Supplied data -
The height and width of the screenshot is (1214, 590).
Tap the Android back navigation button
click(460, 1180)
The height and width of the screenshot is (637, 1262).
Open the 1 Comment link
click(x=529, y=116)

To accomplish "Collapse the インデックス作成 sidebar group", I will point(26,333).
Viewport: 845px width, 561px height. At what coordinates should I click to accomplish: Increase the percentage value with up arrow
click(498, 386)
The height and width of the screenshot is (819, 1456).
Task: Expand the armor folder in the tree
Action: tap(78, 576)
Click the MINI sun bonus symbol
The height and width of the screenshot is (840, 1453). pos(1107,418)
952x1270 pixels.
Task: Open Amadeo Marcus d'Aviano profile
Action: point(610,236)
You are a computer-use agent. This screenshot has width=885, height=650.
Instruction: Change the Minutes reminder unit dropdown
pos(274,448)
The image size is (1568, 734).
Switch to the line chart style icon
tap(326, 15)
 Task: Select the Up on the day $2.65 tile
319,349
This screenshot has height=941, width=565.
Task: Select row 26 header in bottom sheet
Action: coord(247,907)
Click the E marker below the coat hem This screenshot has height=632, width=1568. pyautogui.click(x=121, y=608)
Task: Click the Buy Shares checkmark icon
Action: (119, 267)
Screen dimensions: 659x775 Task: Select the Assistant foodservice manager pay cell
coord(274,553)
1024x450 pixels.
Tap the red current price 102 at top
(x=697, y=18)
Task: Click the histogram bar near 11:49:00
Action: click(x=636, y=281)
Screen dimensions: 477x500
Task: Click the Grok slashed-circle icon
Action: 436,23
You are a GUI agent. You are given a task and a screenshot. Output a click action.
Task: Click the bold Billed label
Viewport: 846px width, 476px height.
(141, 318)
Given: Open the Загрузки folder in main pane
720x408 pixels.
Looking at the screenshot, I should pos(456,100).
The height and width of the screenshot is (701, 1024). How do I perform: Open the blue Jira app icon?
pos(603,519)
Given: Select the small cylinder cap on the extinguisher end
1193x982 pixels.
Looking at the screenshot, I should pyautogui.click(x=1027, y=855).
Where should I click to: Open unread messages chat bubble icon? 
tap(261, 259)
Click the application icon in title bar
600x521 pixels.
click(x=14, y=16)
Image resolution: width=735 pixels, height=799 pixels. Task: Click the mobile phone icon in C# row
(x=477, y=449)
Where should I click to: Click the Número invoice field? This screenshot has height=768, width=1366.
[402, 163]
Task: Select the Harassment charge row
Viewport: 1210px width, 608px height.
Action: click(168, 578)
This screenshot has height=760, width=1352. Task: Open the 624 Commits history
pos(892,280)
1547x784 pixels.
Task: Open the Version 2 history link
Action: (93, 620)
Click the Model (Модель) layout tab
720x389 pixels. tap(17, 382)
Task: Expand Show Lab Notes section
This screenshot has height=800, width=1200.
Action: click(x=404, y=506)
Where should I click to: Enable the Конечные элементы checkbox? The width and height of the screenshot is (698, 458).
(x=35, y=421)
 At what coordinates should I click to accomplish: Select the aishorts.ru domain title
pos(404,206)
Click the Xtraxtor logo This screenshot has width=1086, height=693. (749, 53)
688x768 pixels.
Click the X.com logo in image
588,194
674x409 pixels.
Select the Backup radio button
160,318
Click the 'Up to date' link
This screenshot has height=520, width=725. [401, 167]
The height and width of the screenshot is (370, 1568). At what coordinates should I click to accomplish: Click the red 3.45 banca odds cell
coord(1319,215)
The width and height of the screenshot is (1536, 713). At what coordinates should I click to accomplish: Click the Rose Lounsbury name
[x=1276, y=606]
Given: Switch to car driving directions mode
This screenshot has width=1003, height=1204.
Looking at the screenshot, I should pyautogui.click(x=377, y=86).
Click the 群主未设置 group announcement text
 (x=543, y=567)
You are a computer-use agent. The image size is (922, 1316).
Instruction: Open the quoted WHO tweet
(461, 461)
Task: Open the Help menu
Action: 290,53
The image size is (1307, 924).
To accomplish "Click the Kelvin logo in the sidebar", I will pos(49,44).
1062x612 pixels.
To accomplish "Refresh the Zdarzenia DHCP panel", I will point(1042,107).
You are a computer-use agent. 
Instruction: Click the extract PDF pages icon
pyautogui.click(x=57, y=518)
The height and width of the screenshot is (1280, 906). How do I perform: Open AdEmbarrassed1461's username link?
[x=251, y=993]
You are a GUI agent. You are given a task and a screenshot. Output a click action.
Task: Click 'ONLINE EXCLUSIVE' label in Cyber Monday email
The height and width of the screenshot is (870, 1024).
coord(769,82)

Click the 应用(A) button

What the exercise asks - Every entry must be output again exactly as it was given.

The answer -
The height and width of the screenshot is (1214, 590).
Tap the Android back navigation button
click(460, 1180)
The height and width of the screenshot is (637, 1262).
Open the 1 Comment link
click(x=529, y=116)

To accomplish "Collapse the インデックス作成 sidebar group", I will point(26,333).
Viewport: 845px width, 561px height. At what coordinates should I click to accomplish: Increase the percentage value with up arrow
click(498, 386)
The height and width of the screenshot is (819, 1456).
Task: Expand the armor folder in the tree
Action: tap(78, 576)
Click the MINI sun bonus symbol
The height and width of the screenshot is (840, 1453). pos(1107,418)
952x1270 pixels.
Task: Open Amadeo Marcus d'Aviano profile
Action: point(610,236)
You are a computer-use agent. This screenshot has width=885, height=650.
Instruction: Change the Minutes reminder unit dropdown
pos(274,448)
The image size is (1568, 734).
Switch to the line chart style icon
tap(326, 15)
 Task: Select the Up on the day $2.65 tile
319,349
This screenshot has height=941, width=565.
Task: Select row 26 header in bottom sheet
Action: coord(247,907)
Click the E marker below the coat hem This screenshot has height=632, width=1568. pyautogui.click(x=121, y=608)
Task: Click the Buy Shares checkmark icon
Action: (119, 267)
Screen dimensions: 659x775 Task: Select the Assistant foodservice manager pay cell
coord(274,553)
1024x450 pixels.
Tap the red current price 102 at top
(x=697, y=18)
Task: Click the histogram bar near 11:49:00
Action: click(x=636, y=281)
Screen dimensions: 477x500
Task: Click the Grok slashed-circle icon
Action: 436,23
You are a GUI agent. You are given a task and a screenshot. Output a click action.
Task: Click the bold Billed label
Viewport: 846px width, 476px height.
(141, 318)
Given: Open the Загрузки folder in main pane
720x408 pixels.
Looking at the screenshot, I should pos(456,100).
The height and width of the screenshot is (701, 1024). How do I perform: Open the blue Jira app icon?
pos(603,519)
Given: Select the small cylinder cap on the extinguisher end
1193x982 pixels.
Looking at the screenshot, I should pyautogui.click(x=1027, y=855).
Where should I click to: Open unread messages chat bubble icon? 
tap(261, 259)
Click the application icon in title bar
600x521 pixels.
click(x=14, y=16)
Image resolution: width=735 pixels, height=799 pixels. Task: Click the mobile phone icon in C# row
(x=477, y=449)
Where should I click to: Click the Número invoice field? This screenshot has height=768, width=1366.
[402, 163]
Task: Select the Harassment charge row
Viewport: 1210px width, 608px height.
Action: click(168, 578)
This screenshot has height=760, width=1352. Task: Open the 624 Commits history
pos(892,280)
1547x784 pixels.
Task: Open the Version 2 history link
Action: (93, 620)
Click the Model (Модель) layout tab
720x389 pixels. tap(17, 382)
Task: Expand Show Lab Notes section
This screenshot has height=800, width=1200.
Action: click(x=404, y=506)
Where should I click to: Enable the Конечные элементы checkbox? The width and height of the screenshot is (698, 458).
(x=35, y=421)
 At what coordinates should I click to accomplish: Select the aishorts.ru domain title
pos(404,206)
Click the Xtraxtor logo This screenshot has width=1086, height=693. (749, 53)
688x768 pixels.
Click the X.com logo in image
588,194
674x409 pixels.
Select the Backup radio button
160,318
Click the 'Up to date' link
This screenshot has height=520, width=725. [401, 167]
The height and width of the screenshot is (370, 1568). At what coordinates should I click to accomplish: Click the red 3.45 banca odds cell
coord(1319,215)
The width and height of the screenshot is (1536, 713). At what coordinates should I click to accomplish: Click the Rose Lounsbury name
[x=1276, y=606]
Given: Switch to car driving directions mode
This screenshot has width=1003, height=1204.
Looking at the screenshot, I should pyautogui.click(x=377, y=86).
Click the 群主未设置 group announcement text
 (x=543, y=567)
You are a computer-use agent. The image size is (922, 1316).
Instruction: Open the quoted WHO tweet
(461, 461)
Task: Open the Help menu
Action: 290,53
The image size is (1307, 924).
To accomplish "Click the Kelvin logo in the sidebar", I will pos(49,44).
1062x612 pixels.
To accomplish "Refresh the Zdarzenia DHCP panel", I will point(1042,107).
You are a computer-use agent. 
Instruction: Click the extract PDF pages icon
pyautogui.click(x=57, y=518)
The height and width of the screenshot is (1280, 906). How do I perform: Open AdEmbarrassed1461's username link?
[x=251, y=993]
You are a GUI agent. You are given a task and a screenshot. Output a click action.
Task: Click 'ONLINE EXCLUSIVE' label in Cyber Monday email
The height and width of the screenshot is (870, 1024).
coord(769,82)

Click the 应用(A) button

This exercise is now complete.